Lelaki itu akhirnya membuka mata, mengernyit bingung dengan penolakan aneh sang gadis yang jelas-jelas adalah istrinya.

“Ya sudah, kalau nggak mau kamu tidur di sofa aja.”

“Lah, kok, malah saya? Bapak, dong! Kan Bapak laki-laki di sini.” Penolakan tegas kembali meluncur dari bibir gadis di hadapan. Lelaki tersebut menghela napas pelan, mendudukkan diri, menatap sang istri yang juga berstatus sebagai mahasiswanya sedang menggerutu sebal.

“Yang nggak mau tidur berdua sama saya siapa?” tanya lelaki itu.

“Saya.”

“Nah, berarti kamu yang tidur di sofa.”

“Ih, masa Bapak tega suruh saya tidur di sofa? Bapak, dong, harusnya!”

“Kenapa harus saya?”

“Kan Bapak suami saya.” Untuk ke sekian kali, kerutan tipis tercetak di kening sang lelaki.

“Urusan begini, kamu baru mengakui saya suami kamu? OGAH!”

“Hih! Dasar suami sengklek!” sambil mengentak langkah, gadis tersebut berjalan ke arah sebaliknya, naik ke atas tempat tidur bersebelahan dengan sang suami. Suara tawa mengudara dari samping.

“Berubah pikiran juga?” tanya lelaki itu, mengejek.

“Cih!” Gadis tersebut berbalik, memutar tubuh membelakangi suaminya yang masih tertawa.

“Nggak takut saya apa-apain? Ini malam pertama, loh?” bisik lelaki yang berprofesi sebagai dosen di universitas yang sama dengan istri, tepat di sebelah telinga.

Buk!

Tidak cukup keras. Namun, lumayan untuk membuat sang korban meringis kesakitan.
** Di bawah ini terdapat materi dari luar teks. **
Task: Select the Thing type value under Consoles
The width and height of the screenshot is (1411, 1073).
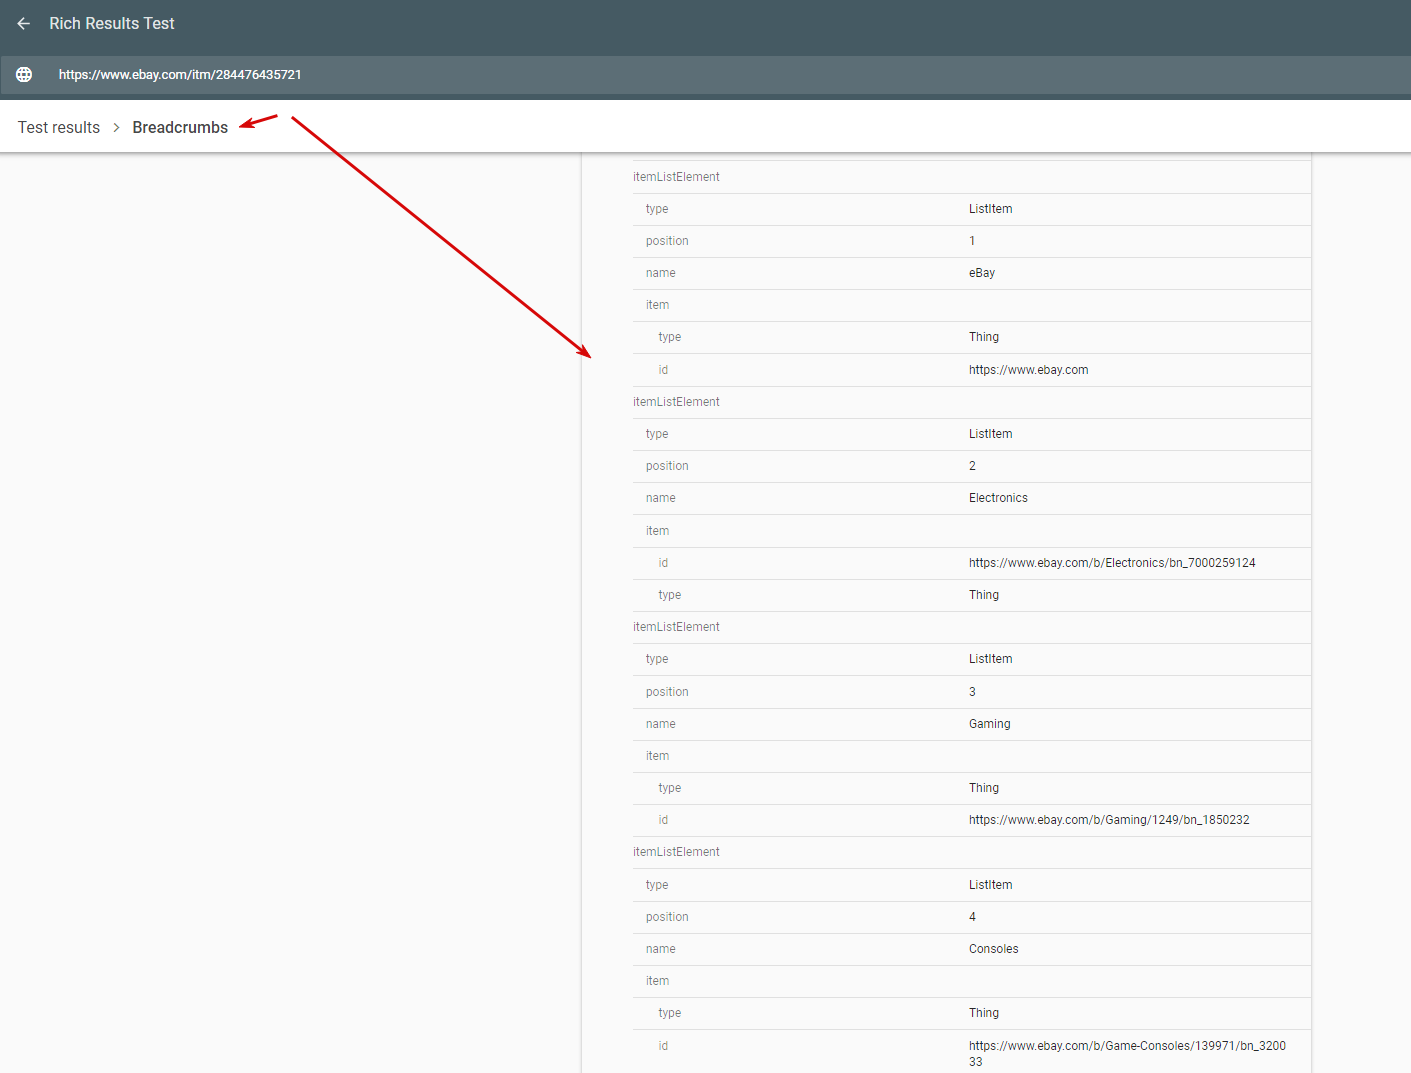Action: [x=983, y=1012]
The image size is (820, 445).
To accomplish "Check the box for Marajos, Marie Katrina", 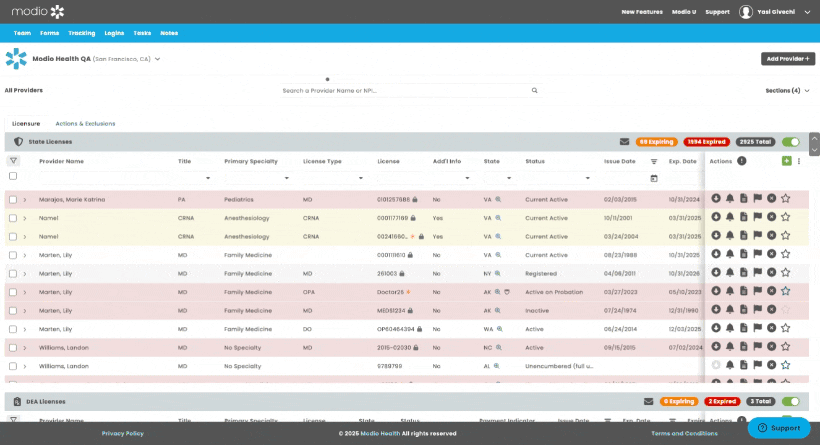I will tap(13, 200).
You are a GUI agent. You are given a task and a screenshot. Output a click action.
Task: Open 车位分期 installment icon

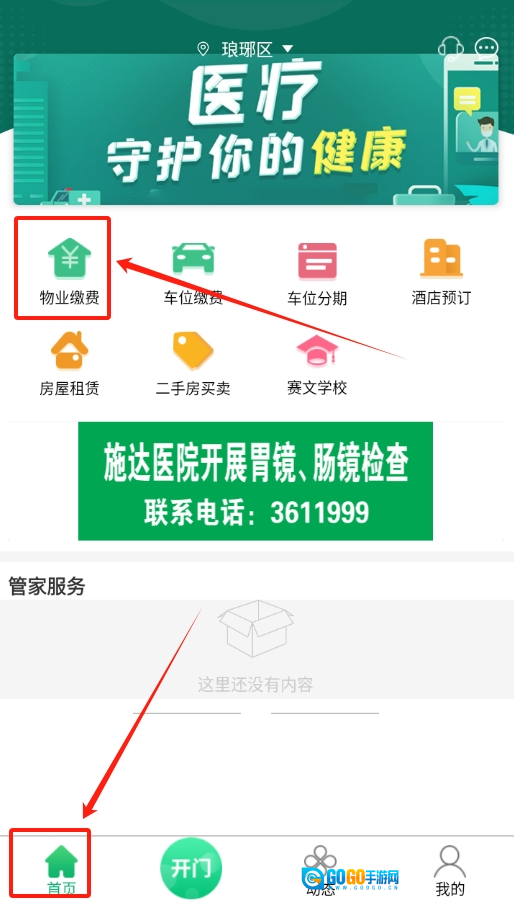click(317, 261)
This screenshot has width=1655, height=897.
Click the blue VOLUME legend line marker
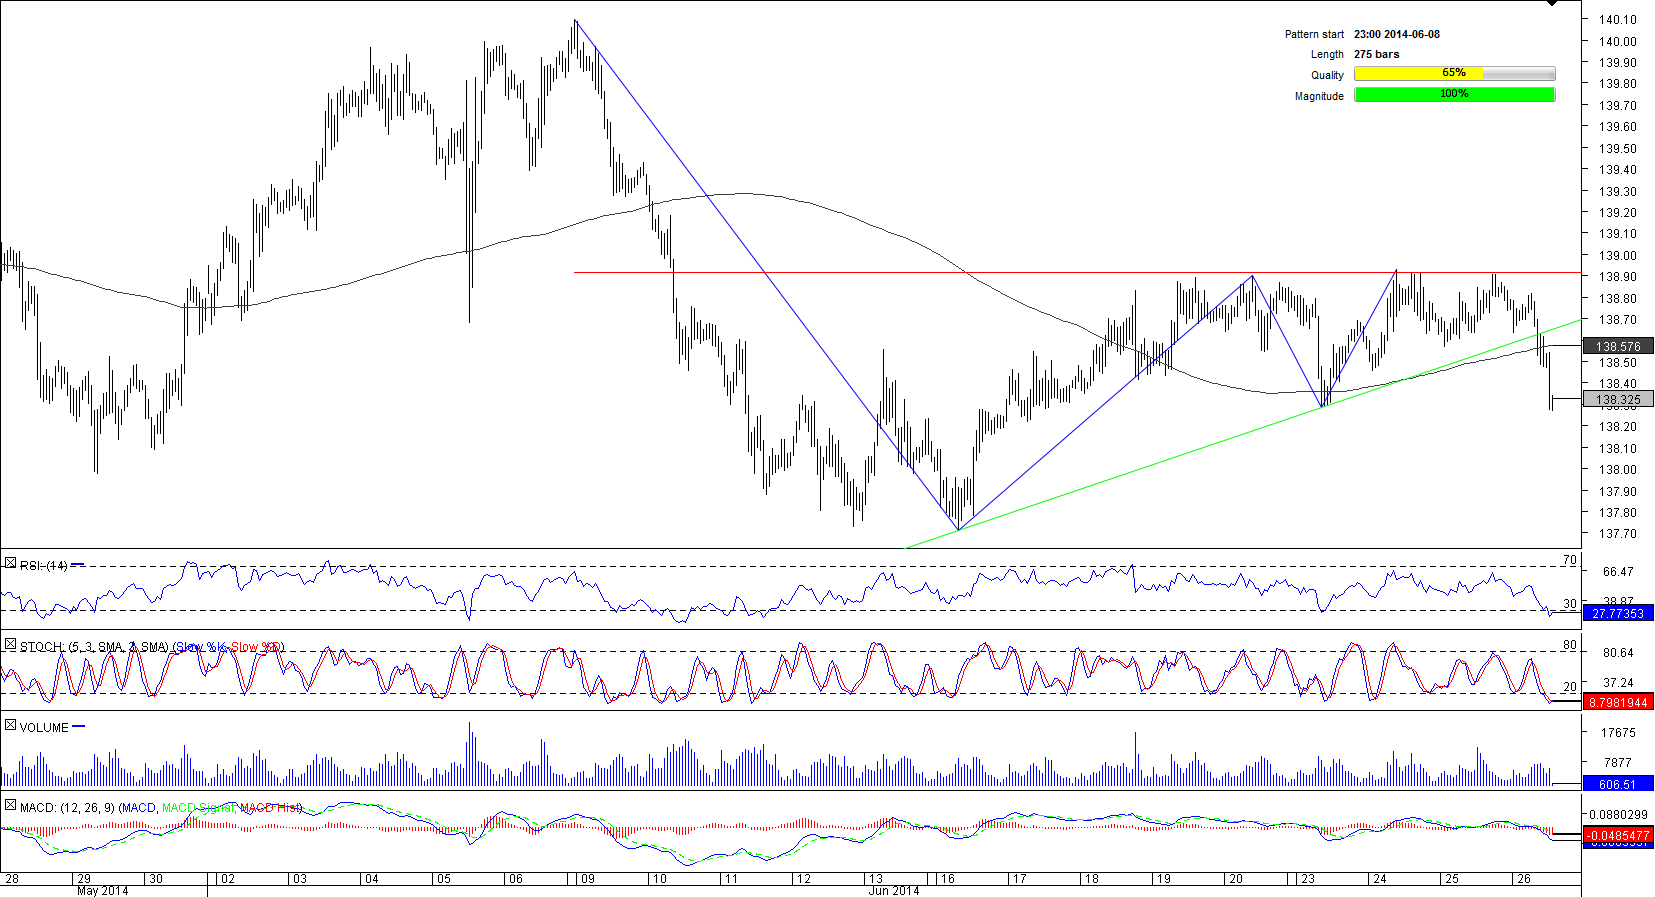[x=79, y=727]
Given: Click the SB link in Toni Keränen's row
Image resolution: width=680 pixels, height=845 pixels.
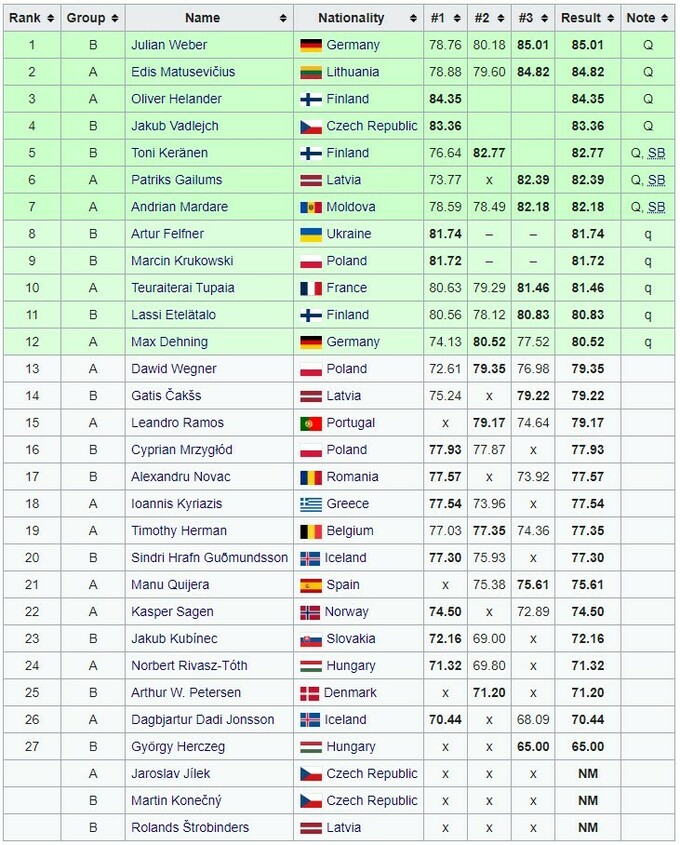Looking at the screenshot, I should point(656,154).
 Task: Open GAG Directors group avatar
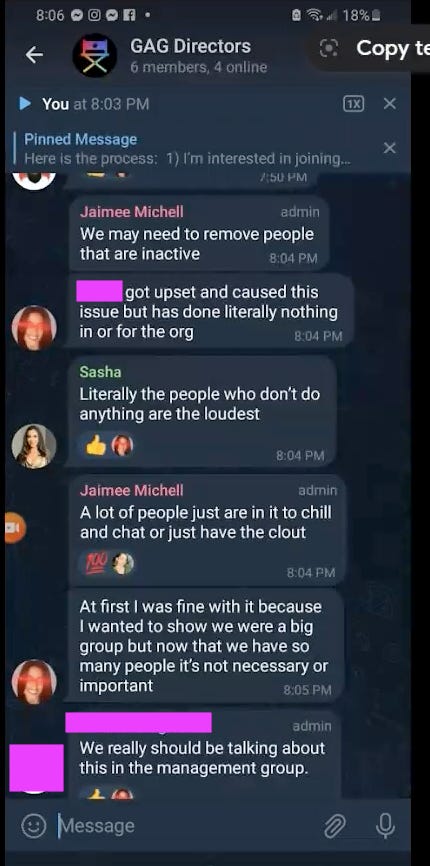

Tak main-main, siku tangan gadis itu mengenai bagian tengah perut sementara punggung tangannya mendarat di rahang milik sang suami.

“Kamu sengaja, ya?”

“Siapa suruh ngomong tiba-tiba di telinga saya, pakai bisik-bisik segala pula.” Gadis itu membela diri, meski sebenarnya ia khawatir saat melihat raut kesakitan lelaki tersebut. Ia tak berniat menyakitinya begitu keras.

“Tapi bener, ‘kan? Ini memang malam pertama kita. Saya ini laki-laki normal, dan kamu istri say-”

Buk!!

Lagi. Kali ini, sebuah bantal yang mendarat di wajah menyela kalimat lelaki malang tersebut.

“Dih! Amit-amit!” tolak gadis itu. Sontak, suaminya membelalak.

Lah? Amit-amit sama suami sendiri?

***

“Oke! Sekarang, kita buat perjanjian,” putus gadis itu setelah beberapa saat. Menarik desahan lelah dari lelaki yang bersandar di headboard empuk milik tempat tidur serba putih tersebut.

“Kita itu udah mengucap janji saat ijab kabul tadi. Untuk apa buat perjanjian lagi?”

“Ini beda. Ini janji antara saya, Cattleya Renanthera sebagai seorang perempuan dan Bapak sebagai laki-laki.”

“Hm …. Memangnya janji apa, sih?”

Dava, sang suami, melirik ke arah istrinya yang tampak sedang berpikir. Diam-diam melekatkan atensi dan kemudian segera beralih ketika gadis itu menoleh.
“Perjanjian pertama, saya nggak mau tidur sekamar dengan Bapak.”

“Tapi kita sekarang di hotel. Memangnya kamu mau pesan kamar lain, sementara suami kamu di sini? Kamu itu bego atau apa, sih?”

“Ih, bego mulu dari tadi,” protes gadis itu sebal. “Untuk malam ini, kita gencatan senjata dulu. Tapi, kalau nanti Bapak macam-macam sama saya, saya bakalan usir Bapak.”

“Hm … ternyata bawel juga,” ucap lelaki itu berbisik. Untungnya tak kedengaran oleh sang istri.

“Tapi apartemen saya cuma punya satu kamar.”

“Eh? Bukannya, sebelum menikah Bapak bilang sudah punya rumah sendiri juga? Yang katanya memang disiapkan untuk setelah menikah?”

“Aish, kenapa gue kasih tahu ya kemarin?” gumam lelaki itu lagi.

“Oke, lanjut. Kedua, tidak ada skinship. Awas aja kalau Bapak berani ambil kesempatan!”

“Suami mana yang nggak dibolehin menyentuh istrinya? Lagipula saya sudah bilang, ‘kan? Saya ini laki-laki normal. Kamu mau saya selingkuh?”

“Awas aja kalau berani. Saya gantung di tali jemuran,” ancam sang istri. Dava itu menghela napas lagi.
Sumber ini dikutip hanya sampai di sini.